* _What you are asked to do_
Rescale the data from the line with "You are a computer-use agent. 1187x693" through the end of the data. Write those lines out again in full, leave out the pictures, and multiply each click coordinate by 0.65, rounding to whole numbers with halves rounded up.

* _Input material_
>> START

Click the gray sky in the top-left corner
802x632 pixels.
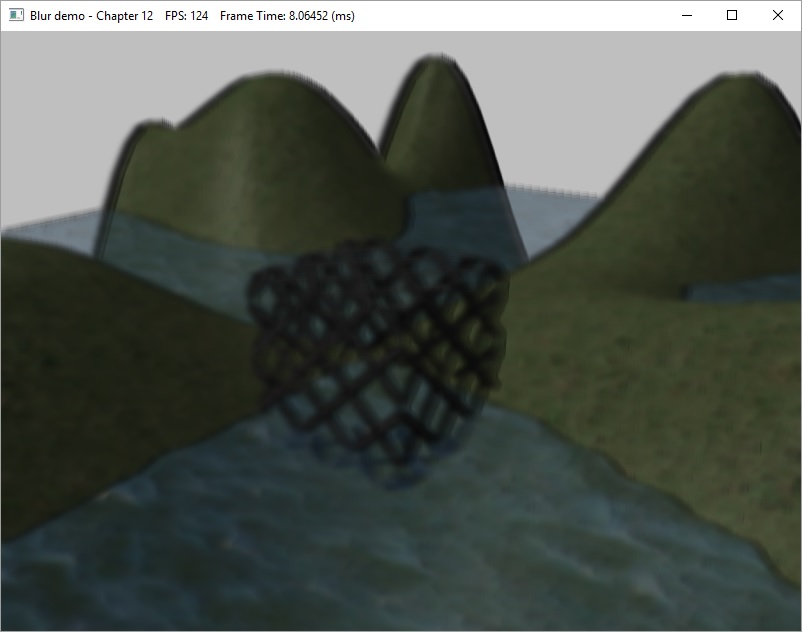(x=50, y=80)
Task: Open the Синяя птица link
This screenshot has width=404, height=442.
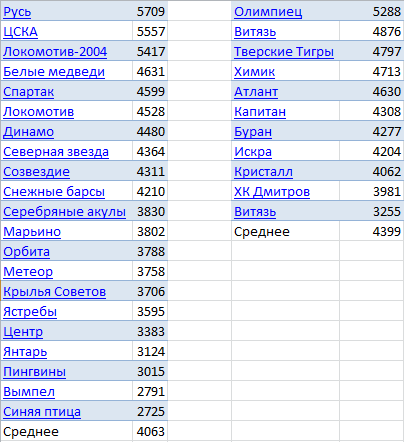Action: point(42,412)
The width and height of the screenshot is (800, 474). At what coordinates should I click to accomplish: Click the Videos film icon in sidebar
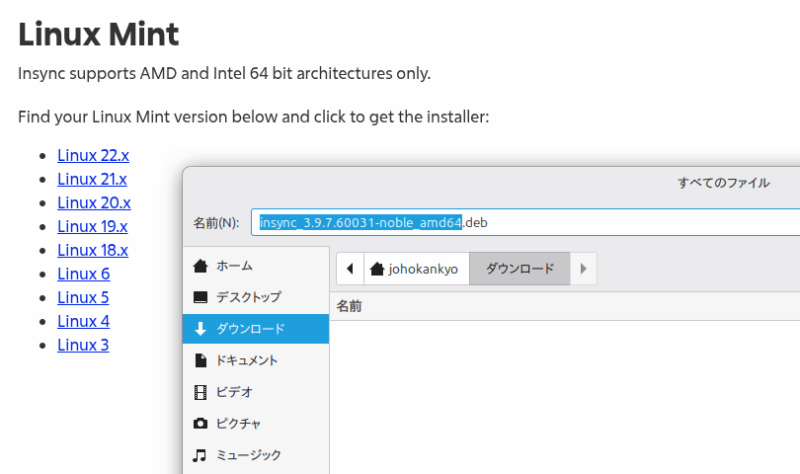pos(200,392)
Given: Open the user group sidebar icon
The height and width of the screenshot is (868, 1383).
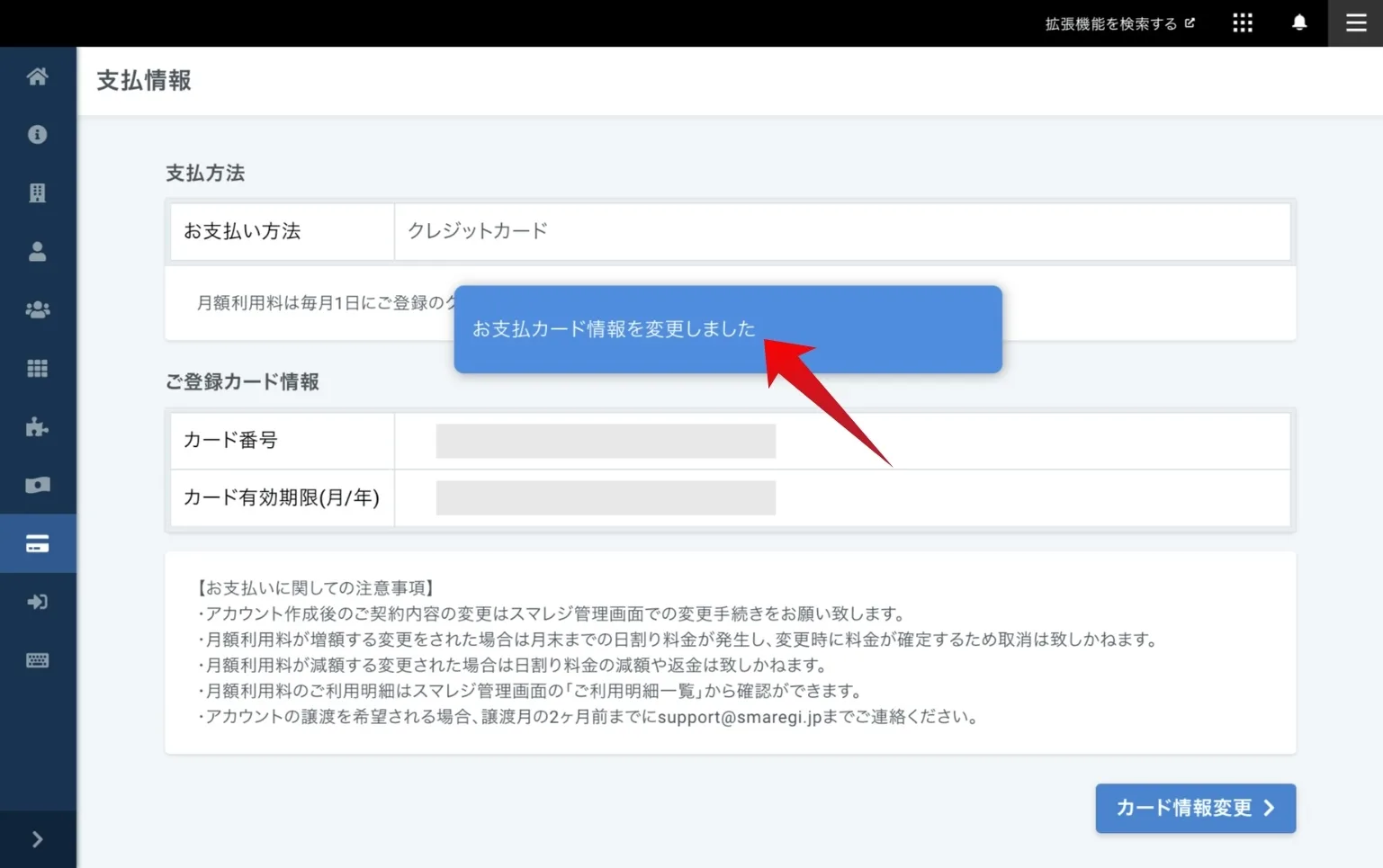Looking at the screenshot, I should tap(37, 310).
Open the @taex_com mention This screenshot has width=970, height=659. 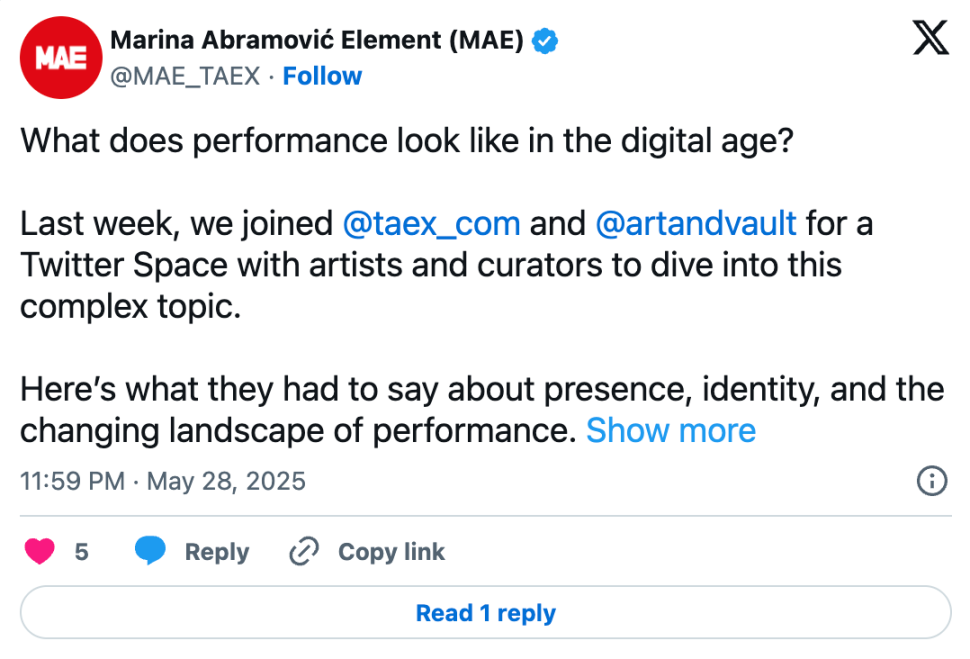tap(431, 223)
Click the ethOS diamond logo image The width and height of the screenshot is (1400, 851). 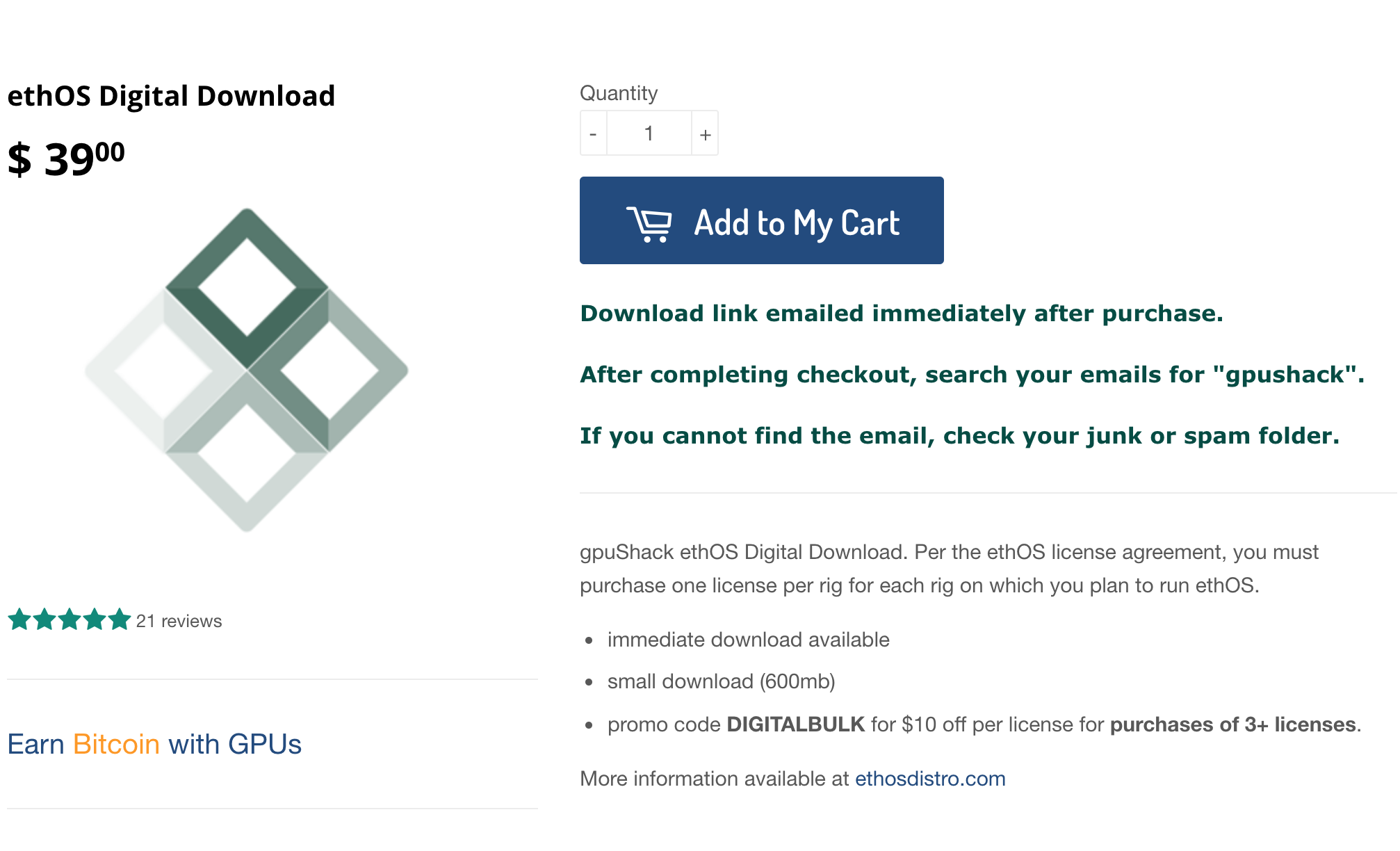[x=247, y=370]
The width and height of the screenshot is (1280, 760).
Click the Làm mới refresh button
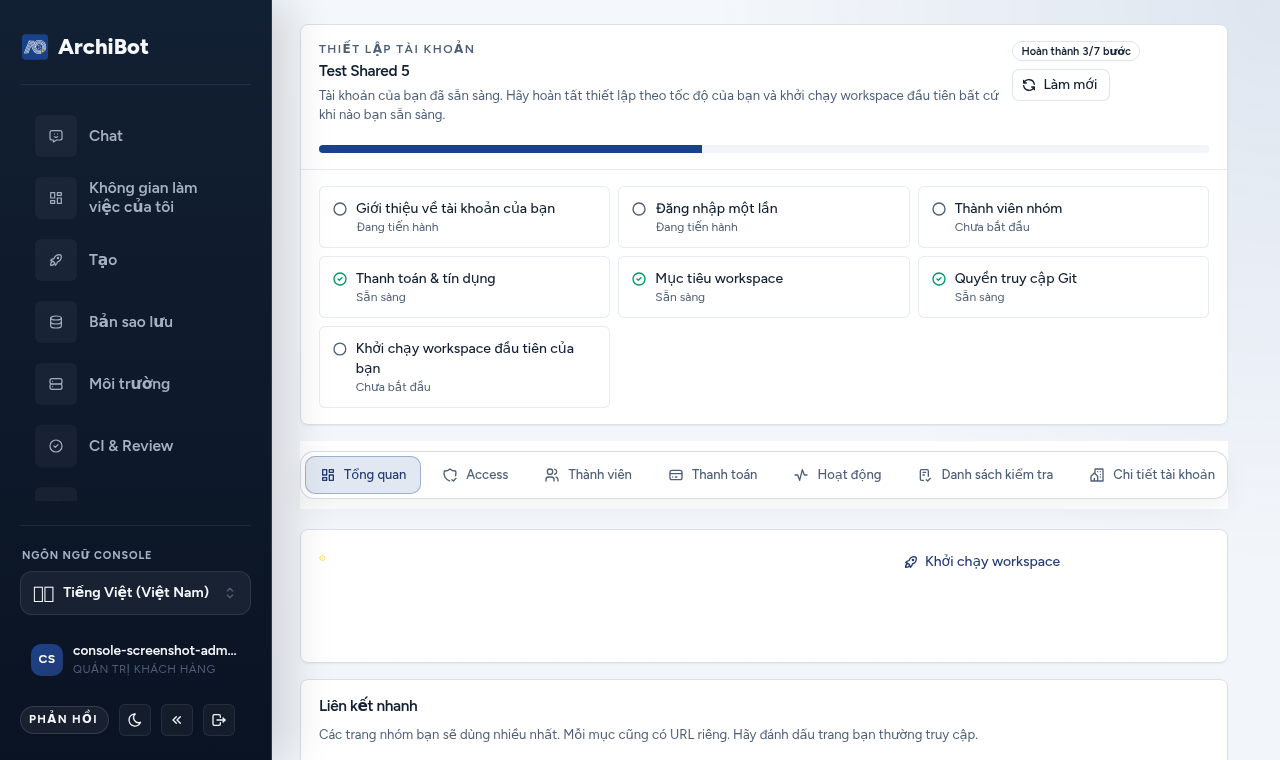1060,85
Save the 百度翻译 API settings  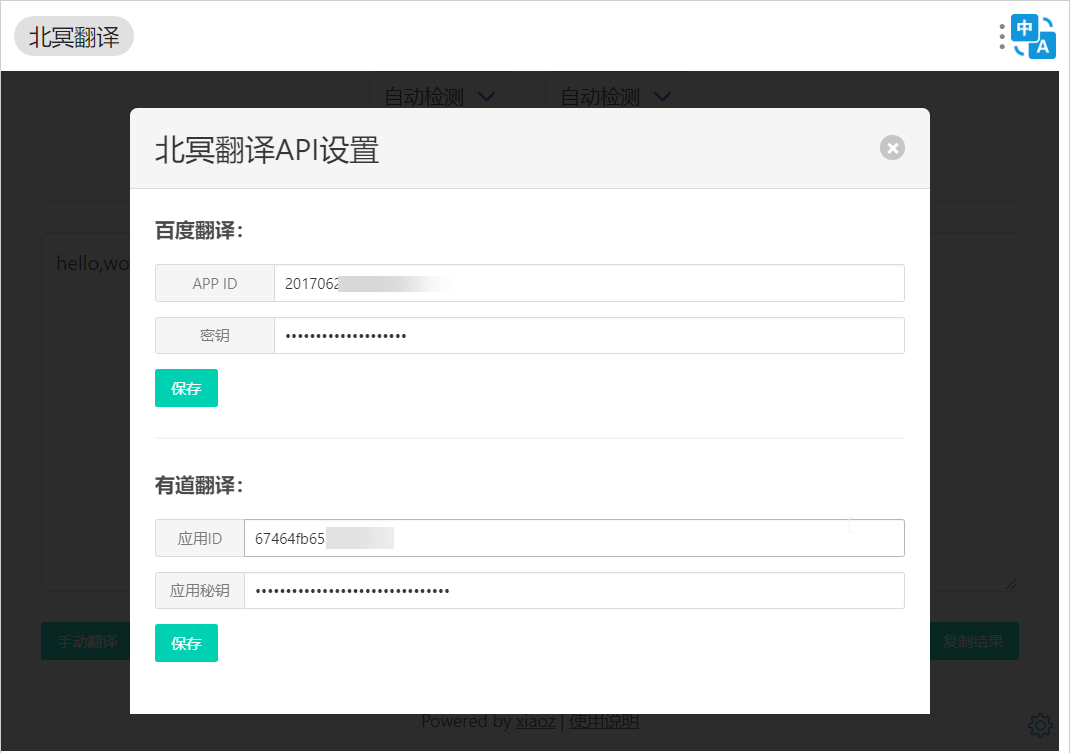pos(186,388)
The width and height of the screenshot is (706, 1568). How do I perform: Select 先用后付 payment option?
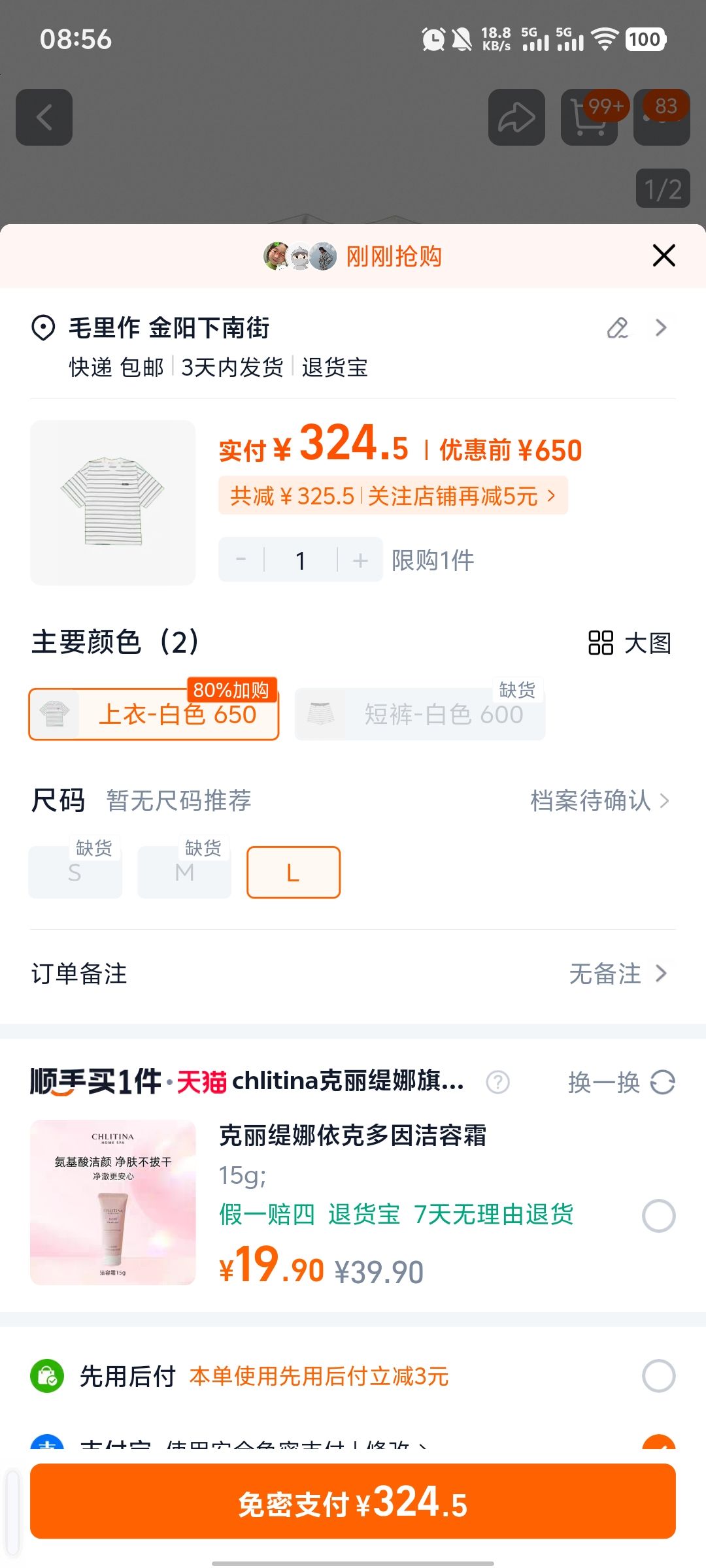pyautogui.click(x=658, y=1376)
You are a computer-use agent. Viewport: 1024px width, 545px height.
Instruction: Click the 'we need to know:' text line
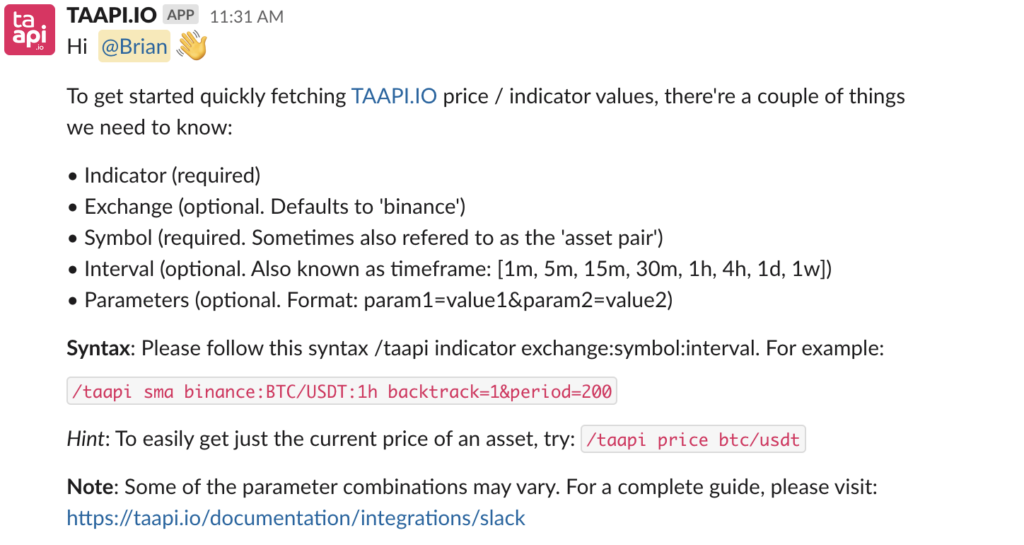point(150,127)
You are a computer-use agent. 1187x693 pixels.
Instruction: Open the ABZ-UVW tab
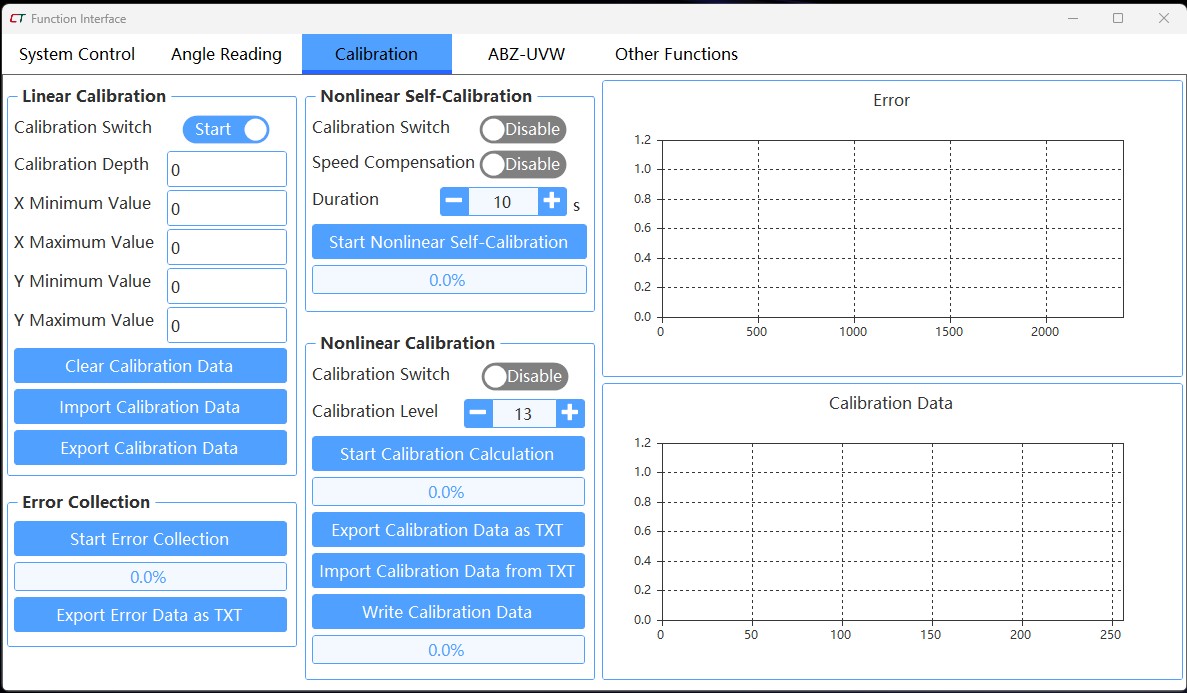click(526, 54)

>> END

* _Answer to this exercise_
You are a computer-use agent. 1187x693 pixels.
Instruction: Open the ABZ-UVW tab
click(342, 35)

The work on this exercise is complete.